*** Records supplied Section Begins ***
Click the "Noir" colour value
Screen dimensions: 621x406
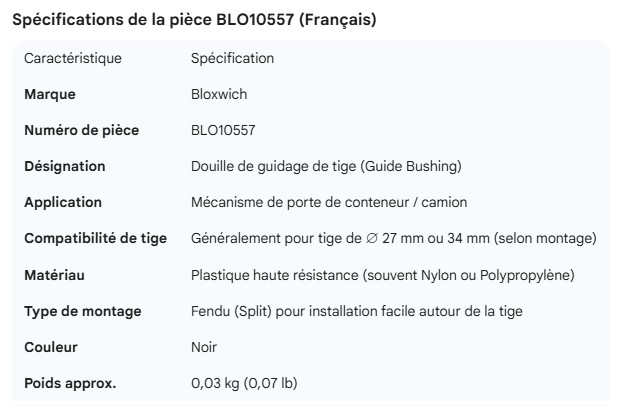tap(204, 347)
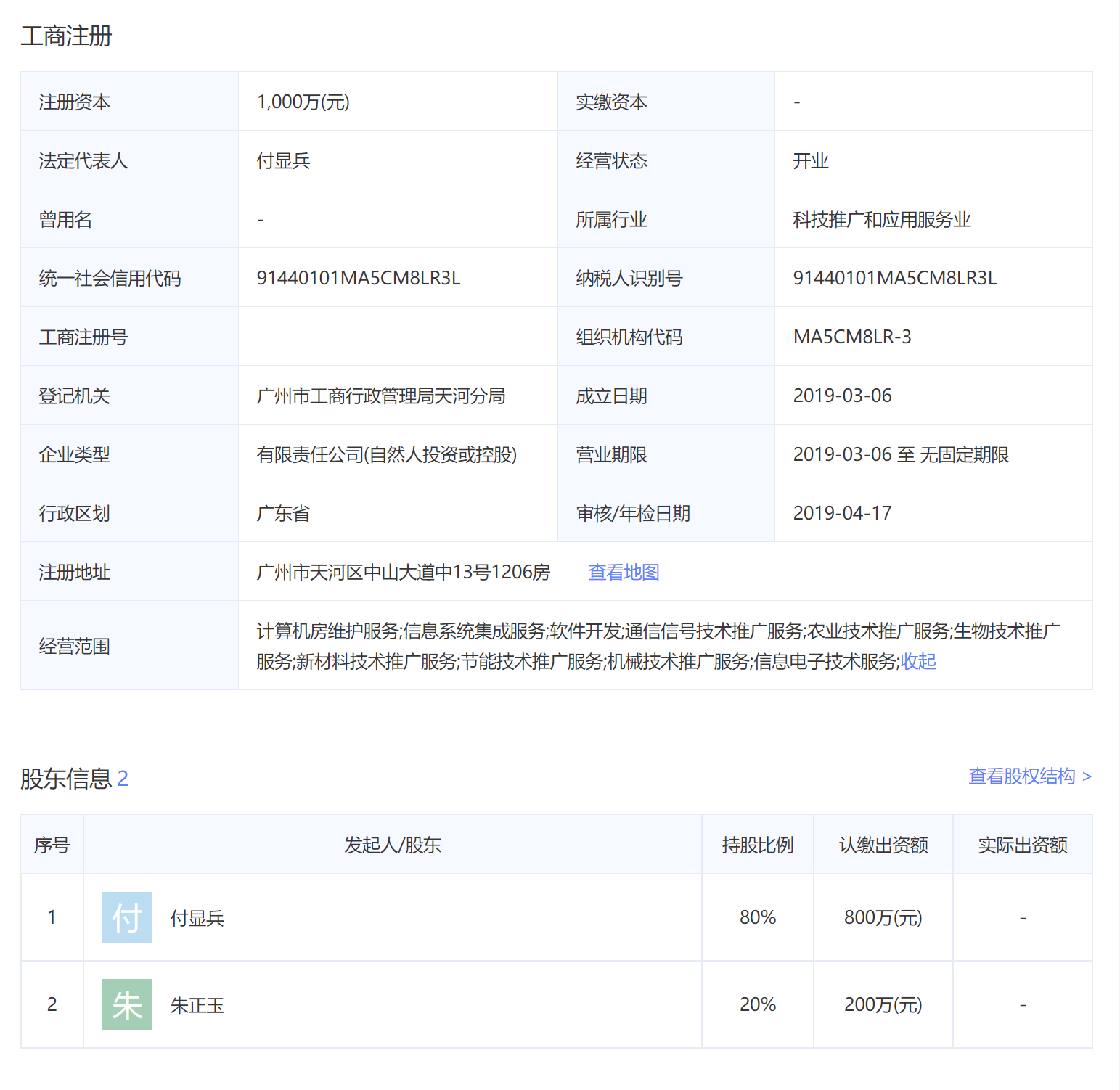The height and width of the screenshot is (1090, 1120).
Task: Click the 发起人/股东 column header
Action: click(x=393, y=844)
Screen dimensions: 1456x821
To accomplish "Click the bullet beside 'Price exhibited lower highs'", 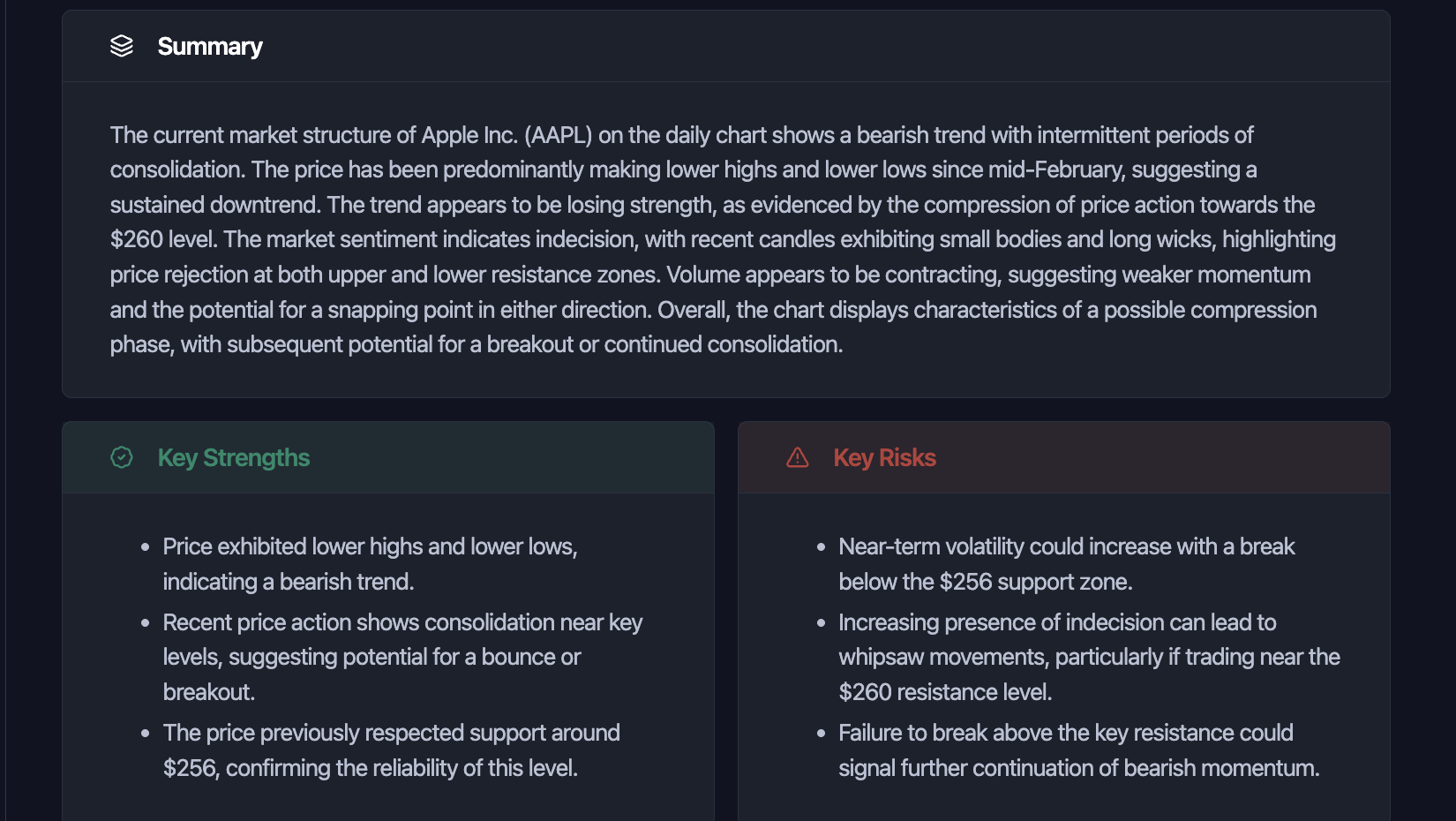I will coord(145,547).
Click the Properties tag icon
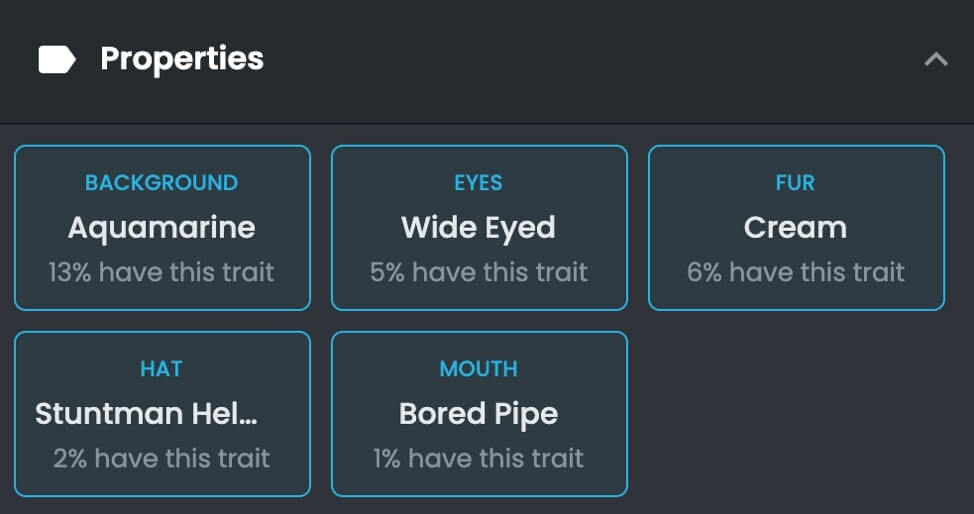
*** Records supplied Section Ends ***
▶ _Your objective_
Start with the line above containing "Screen dimensions: 621x406" and end with the line containing "Screen dimensions: 1456x821". Set down that stretch exactly, without any pictures.

▶ _Answer to this problem_
Screen dimensions: 621x406
tap(204, 347)
The height and width of the screenshot is (1090, 1120).
Task: Click the 发起人/股东 column header
Action: click(x=393, y=844)
Screen dimensions: 1456x821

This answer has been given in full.